I posted this in part because it explains why I think attempts to regulate AI (including the recently-proposed moratorium) have a decent chance of working. They won't prevent dangerous misuse of AI technology altogether, but they can substantially reduce the risks, much like with bioweapons.
The incentives are different. Bioweapons are mainly destructive and not useful for achieving any aims that are sane (they don't secure energy, they don't increase local prosperity, they don't win land wars, they don't target political opponents, etc). Anyone who defects from banning them gains a target on their back and that is it. I can't think of a use for bioweapons.
Contrast to AI. Literally anyone who gets involved, from a teen upwards gains magical new powers across a range of arts and sciences as well as gaining new insights into any questions they have. There is a vague promise of utopia where it no longer makes sense for humans to work (probably won't work out that way, but whatever). Defectors gain massive advantages and can also maintain plausible deniability.
I can't speak for parent, but there is a point at which I just stop caring. Either thinga will get bad enough and people will revolt like they tend to do when its too late or they won't. Nihilism is one hell of a drug.
Separately, on a personal level, I find social justice annoying.
But then I have coffee and play with my kid and no longer wish to destroy the world.
I don't know how much "hidden" knowledge there is in AI research. In biotech stuff, those can make or break an experiment easily and there is just so many of them and they are all trivial when known but absolutely critical. Some of them actually has zero reason to exist but they still exist, similar to a block of legacy code that was commented as "do not remove, shit breaks when removed". Nobody knows why and everybody just follow it religiously.

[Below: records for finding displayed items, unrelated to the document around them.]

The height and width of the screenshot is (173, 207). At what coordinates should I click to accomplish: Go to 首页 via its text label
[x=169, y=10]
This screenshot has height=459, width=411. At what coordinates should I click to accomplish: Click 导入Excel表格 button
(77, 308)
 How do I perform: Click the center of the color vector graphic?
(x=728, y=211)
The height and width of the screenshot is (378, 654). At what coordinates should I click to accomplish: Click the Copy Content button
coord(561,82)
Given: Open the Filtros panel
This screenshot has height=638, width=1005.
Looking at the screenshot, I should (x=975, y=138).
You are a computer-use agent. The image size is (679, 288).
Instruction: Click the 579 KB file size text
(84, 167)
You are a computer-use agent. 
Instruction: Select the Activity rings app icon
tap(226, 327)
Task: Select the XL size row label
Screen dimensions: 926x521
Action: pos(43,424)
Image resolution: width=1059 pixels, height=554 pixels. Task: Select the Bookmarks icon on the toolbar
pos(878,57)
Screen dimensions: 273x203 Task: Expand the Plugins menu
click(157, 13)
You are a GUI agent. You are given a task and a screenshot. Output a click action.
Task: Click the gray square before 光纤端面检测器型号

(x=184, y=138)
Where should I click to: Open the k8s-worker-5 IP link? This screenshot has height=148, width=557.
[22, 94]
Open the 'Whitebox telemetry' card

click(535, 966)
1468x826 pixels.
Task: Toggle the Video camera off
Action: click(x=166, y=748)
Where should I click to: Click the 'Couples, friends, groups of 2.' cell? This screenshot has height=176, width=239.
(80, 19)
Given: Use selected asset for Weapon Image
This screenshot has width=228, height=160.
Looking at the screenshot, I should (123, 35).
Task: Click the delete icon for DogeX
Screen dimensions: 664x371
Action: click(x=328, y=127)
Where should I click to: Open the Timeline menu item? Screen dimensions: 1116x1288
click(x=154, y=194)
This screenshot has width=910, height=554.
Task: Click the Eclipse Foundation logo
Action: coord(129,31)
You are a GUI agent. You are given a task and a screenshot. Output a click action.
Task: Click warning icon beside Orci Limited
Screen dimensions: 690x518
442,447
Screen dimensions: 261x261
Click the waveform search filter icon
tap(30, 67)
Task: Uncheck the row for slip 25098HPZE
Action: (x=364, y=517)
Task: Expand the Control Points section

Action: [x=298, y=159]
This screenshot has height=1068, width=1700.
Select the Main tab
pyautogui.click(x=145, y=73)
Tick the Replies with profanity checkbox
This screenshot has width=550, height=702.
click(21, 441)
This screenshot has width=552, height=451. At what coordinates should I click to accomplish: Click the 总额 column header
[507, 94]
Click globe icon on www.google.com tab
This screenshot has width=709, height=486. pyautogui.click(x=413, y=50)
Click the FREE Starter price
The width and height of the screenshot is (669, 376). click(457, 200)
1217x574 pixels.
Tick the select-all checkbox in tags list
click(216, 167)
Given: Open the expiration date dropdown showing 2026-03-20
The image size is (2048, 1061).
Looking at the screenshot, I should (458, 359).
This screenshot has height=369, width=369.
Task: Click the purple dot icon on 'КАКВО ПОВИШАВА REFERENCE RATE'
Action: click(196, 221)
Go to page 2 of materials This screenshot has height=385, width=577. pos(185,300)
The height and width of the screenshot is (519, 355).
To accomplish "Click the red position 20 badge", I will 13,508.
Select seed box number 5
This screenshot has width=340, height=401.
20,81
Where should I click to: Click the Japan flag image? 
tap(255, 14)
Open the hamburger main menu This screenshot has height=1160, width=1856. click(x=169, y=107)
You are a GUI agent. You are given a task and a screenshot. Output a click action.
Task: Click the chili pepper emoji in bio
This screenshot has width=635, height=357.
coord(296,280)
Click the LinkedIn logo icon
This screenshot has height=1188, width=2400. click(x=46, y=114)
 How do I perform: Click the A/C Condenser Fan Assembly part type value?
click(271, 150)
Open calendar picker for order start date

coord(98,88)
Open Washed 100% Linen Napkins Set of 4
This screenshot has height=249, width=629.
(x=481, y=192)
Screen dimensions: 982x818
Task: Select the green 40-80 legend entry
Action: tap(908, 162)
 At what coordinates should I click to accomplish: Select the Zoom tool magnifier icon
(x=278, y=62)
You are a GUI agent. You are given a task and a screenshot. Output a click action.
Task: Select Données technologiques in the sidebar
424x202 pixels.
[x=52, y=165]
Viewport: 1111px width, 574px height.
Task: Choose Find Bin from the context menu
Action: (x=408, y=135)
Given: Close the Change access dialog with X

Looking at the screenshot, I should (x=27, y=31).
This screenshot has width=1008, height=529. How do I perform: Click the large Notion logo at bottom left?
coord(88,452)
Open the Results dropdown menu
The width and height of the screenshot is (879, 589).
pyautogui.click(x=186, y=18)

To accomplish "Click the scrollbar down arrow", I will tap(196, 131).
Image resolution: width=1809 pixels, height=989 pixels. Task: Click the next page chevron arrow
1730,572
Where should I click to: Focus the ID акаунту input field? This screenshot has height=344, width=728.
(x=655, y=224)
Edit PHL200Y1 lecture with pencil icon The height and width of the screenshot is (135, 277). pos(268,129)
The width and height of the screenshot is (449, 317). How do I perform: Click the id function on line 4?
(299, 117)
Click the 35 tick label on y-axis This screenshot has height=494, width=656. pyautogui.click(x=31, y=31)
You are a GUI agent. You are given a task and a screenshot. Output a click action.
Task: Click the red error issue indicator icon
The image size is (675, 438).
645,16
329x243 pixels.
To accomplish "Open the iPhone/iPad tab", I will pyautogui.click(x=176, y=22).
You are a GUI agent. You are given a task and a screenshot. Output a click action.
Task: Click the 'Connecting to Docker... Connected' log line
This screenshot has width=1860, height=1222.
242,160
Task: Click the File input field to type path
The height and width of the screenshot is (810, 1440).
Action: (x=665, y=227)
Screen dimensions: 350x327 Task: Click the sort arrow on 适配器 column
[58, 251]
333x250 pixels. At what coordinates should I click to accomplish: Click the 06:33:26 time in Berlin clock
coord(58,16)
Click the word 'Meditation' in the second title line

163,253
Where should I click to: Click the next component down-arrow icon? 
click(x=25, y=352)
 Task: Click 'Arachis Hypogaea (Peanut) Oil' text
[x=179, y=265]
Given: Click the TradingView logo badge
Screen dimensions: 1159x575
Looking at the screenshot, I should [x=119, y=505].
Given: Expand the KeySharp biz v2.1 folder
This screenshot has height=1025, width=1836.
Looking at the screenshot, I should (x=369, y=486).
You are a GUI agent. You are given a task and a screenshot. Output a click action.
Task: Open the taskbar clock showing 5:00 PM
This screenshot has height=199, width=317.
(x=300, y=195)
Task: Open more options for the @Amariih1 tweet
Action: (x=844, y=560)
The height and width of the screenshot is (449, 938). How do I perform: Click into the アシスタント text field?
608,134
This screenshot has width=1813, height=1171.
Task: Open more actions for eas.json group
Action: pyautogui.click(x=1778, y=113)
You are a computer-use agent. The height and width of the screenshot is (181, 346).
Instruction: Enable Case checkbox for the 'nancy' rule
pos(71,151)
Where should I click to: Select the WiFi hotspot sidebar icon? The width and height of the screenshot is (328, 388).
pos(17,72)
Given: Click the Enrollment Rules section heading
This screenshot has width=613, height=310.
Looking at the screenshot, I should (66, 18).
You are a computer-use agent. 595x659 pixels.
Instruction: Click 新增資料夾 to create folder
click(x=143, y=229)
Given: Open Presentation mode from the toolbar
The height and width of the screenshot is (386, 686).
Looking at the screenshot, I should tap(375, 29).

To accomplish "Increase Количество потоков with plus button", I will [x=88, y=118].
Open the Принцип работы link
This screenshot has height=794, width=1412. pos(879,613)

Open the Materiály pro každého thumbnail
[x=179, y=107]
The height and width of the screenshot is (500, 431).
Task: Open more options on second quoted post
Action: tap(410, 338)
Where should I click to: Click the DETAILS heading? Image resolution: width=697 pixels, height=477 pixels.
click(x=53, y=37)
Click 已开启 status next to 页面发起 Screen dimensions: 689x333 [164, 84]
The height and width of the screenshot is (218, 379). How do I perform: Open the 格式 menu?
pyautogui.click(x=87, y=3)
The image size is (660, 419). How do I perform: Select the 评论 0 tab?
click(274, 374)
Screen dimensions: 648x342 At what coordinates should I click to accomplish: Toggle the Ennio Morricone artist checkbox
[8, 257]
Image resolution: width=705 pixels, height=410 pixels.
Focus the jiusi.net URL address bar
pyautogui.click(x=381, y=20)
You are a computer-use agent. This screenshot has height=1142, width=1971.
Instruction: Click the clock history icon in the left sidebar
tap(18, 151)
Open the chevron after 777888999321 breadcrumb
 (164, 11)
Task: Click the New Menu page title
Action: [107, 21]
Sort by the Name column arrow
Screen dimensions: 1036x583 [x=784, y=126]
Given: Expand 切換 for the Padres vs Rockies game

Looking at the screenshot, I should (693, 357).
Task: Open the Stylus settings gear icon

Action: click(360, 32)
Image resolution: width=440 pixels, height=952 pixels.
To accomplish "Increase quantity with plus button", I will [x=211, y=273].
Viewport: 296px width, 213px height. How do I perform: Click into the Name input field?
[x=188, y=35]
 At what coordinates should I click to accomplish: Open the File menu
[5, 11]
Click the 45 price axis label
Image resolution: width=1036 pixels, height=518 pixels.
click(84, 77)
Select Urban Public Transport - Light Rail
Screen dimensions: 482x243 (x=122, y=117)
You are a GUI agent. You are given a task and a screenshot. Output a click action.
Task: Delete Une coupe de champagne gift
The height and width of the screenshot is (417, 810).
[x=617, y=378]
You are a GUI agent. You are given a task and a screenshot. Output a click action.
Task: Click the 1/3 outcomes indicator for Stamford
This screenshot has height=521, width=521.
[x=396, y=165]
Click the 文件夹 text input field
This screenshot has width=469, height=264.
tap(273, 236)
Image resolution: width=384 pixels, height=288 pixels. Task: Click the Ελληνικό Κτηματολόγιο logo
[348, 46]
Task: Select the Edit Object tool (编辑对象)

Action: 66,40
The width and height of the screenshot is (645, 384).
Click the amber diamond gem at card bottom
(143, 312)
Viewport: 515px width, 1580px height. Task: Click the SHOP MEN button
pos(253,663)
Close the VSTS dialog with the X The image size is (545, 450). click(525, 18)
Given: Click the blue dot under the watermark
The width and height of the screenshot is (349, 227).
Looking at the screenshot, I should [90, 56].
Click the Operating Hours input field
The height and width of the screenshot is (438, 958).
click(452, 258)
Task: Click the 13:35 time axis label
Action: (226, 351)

So the same approach may or may not work for AI. Forcing stuff to go underground in AI research may not hinder them that much...
The issue is that most "underground" groups do not have access to top researchers or experienced engineers; those tend to be public figures, or people who want to become public figures. Furthermore, complete secrecy requires tightly restricting communication in a way that makes collaboration even within an organization harder; note how terrorist groups have to operate in isolated "cells."
I'm sure that anyone could replicate GPT-4, but creating radical new advances would be very hard to do in secret.
Furthermore, while many such groups (particularly state actors) have plenty of funding, for other groups it will take a great deal of time and effort to raise or steal the necessary cash in secret, potentially making the costs outweigh the the benefits. If you make a profit, you'll also need to launder the resulting profits, which reasonable crypto regulations would make harder.
Ultimately, nobody can entirely stop "underground" AI. If you think AI will bring about the singularity and destroy mankind, laws cannot stop it. But if your worries are more pedestrian, merely reducing the prevalence of such systems is more than enough.